▶ [LIST OF TASKS]:
A – In the staff turnover article, what share of employees leave a position before the two-month mark, according to Forbes?
B – Rewrite the passage of the staff turnover article starting at "Work/Life Balance Really" and ending at "outside of work.", switching "valuable" for "important".
C – Say whether each statement agrees with the staff turnover article, and quote the words that decide it: (i) Conservative estimates put the cost of replacing a departing staff member at up to three times their annual salary. (ii) Money is the main motivator for most employees. (iii) Ashleigh Charters is an HR manager at Academized.

▶ [PAGE EXTRACT]:
A high staff turnover rate can seem like an isolated issue, but failing to implement a proper talent management system is actually an insidious and expensive problem. According to some of the more conservative estimates, it can cost as much as three times an employee’s annual salary to replace staff members when they leave. And unfortunately, this is not a unique situation. Consider the average staff turnover rate within the first 45 days of employment; According to Forbes, up to 20% of employees leave a position before the two-month mark.
Now, of course there are industries and businesses with extremely high staff turnover rates which skew the numbers for others, but it’s still a huge risk that you are taking every time you hire an employee. That’s why it’s always the right time to consider strategies to implement to reduce your own turnover. Here are some simple yet effective tips for doing so:
It’s Not All About the Money, but …
Failing to reward your employees through the traditional forms of remuneration is not the basis of absolutely everything, but if you do not offer competitive rates, you are fighting a losing battle.
Money is not the main motivator for most employees, but being taken advantage of will lead very quickly to disgruntlement and, ultimately, departure. See what your competitors are offering, and make sure that you are offering a similar package. If you are not, there must be very good reasons why, and they must be effectively communicated. Make sure you’ve also weighed the cost of paying your employees more with the cost that comes with an increased staff turnover rate.
Work/Life Balance Really Matters
Perhaps even more valuable to employees these days than cold, hard numbers, are another kind of cold, hard numbers: those which signify how much time they spend at work in relation to how much time they spend outside of work.
Employees will actually work more effectively and with a great deal more morale if they feel that these numbers are not unfairly skewed in the favor of work. Yes, when the situation demands it, they will work longer hours if required, but in general, respect the boundaries between work and life, don’t be reluctant to grant days off when required and even offer them unexpectedly when you feel able to do it. Again, it’s usually cheaper to work on reducing high staff turnover rates rather than hiring and onboarding less experienced workers.
It’s About the Carrot as Much as the Stick
Employees need to feel valued, not just chastised when they have made a mistake. Many employees cite this imbalance as a reason why they feel under-appreciated at work, so do not make this error of judgment.
“Feedback is an essential tool for employees, but make sure it is positive as well as negative. Some bosses see feedback as an opportunity to criticize, and this fundamentally misses the point,” warns Ashleigh Charters, an HR manager at Academized.
When you see that your employees are doing good, tell them so. Make sure that you are focusing on all of your employees. Good feedback is one of the best incentives there is because people want to know that they are doing good.

▶ [INFORMATION PROVIDED]:
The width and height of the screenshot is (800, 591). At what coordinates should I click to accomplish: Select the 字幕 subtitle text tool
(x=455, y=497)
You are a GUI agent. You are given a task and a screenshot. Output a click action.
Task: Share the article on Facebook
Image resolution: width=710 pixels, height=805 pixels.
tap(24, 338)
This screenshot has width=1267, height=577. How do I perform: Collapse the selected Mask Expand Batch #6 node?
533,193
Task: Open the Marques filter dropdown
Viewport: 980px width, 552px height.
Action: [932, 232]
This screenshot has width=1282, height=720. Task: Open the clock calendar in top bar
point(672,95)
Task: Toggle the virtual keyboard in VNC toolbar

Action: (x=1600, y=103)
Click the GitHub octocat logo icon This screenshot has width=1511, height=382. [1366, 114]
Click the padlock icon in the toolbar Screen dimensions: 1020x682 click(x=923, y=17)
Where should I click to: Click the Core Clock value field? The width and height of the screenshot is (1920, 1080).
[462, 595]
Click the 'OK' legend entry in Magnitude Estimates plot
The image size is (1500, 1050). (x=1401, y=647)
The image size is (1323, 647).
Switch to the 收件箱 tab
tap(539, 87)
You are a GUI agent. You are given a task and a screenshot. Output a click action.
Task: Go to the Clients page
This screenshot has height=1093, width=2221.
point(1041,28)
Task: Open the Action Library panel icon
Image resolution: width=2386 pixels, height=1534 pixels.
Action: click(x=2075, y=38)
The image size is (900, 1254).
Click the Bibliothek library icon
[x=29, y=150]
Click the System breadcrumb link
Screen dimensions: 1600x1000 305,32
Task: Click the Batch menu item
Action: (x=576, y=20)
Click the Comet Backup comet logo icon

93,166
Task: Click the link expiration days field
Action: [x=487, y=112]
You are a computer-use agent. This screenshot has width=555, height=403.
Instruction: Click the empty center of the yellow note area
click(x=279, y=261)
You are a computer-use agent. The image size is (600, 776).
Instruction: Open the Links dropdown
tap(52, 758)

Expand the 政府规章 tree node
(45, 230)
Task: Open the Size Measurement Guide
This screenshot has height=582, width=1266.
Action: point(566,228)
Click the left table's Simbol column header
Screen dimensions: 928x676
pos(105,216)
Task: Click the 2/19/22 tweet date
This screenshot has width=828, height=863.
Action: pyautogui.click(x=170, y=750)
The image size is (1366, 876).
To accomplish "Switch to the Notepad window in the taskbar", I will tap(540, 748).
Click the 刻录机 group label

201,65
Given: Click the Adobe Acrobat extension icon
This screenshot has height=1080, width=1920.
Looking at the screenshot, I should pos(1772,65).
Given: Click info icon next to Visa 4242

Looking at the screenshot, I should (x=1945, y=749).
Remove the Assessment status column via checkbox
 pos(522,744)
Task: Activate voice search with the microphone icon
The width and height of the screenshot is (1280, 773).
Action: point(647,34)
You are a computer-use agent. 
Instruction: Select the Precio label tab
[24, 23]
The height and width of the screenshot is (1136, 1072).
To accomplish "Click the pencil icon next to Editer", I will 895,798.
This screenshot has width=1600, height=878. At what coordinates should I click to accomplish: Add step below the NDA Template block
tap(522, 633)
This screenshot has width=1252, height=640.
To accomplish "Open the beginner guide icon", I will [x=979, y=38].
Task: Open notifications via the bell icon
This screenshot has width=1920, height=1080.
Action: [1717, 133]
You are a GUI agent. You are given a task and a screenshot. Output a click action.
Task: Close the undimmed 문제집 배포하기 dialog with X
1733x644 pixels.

▶ [ANSWER LIST]:
A – Up to 20%.

B –
Work/Life Balance Really Matters
Perhaps even more important to employees these days than cold, hard numbers, are another kind of cold, hard numbers: those which signify how much time they spend at work in relation to how much time they spend outside of work.

C –
(i) Yes: "it can cost as much as three times an employee’s annual salary to replace staff members when they leave"
(ii) No: "Money is not the main motivator for most employees"
(iii) Yes: "Ashleigh Charters, an HR manager at Academized"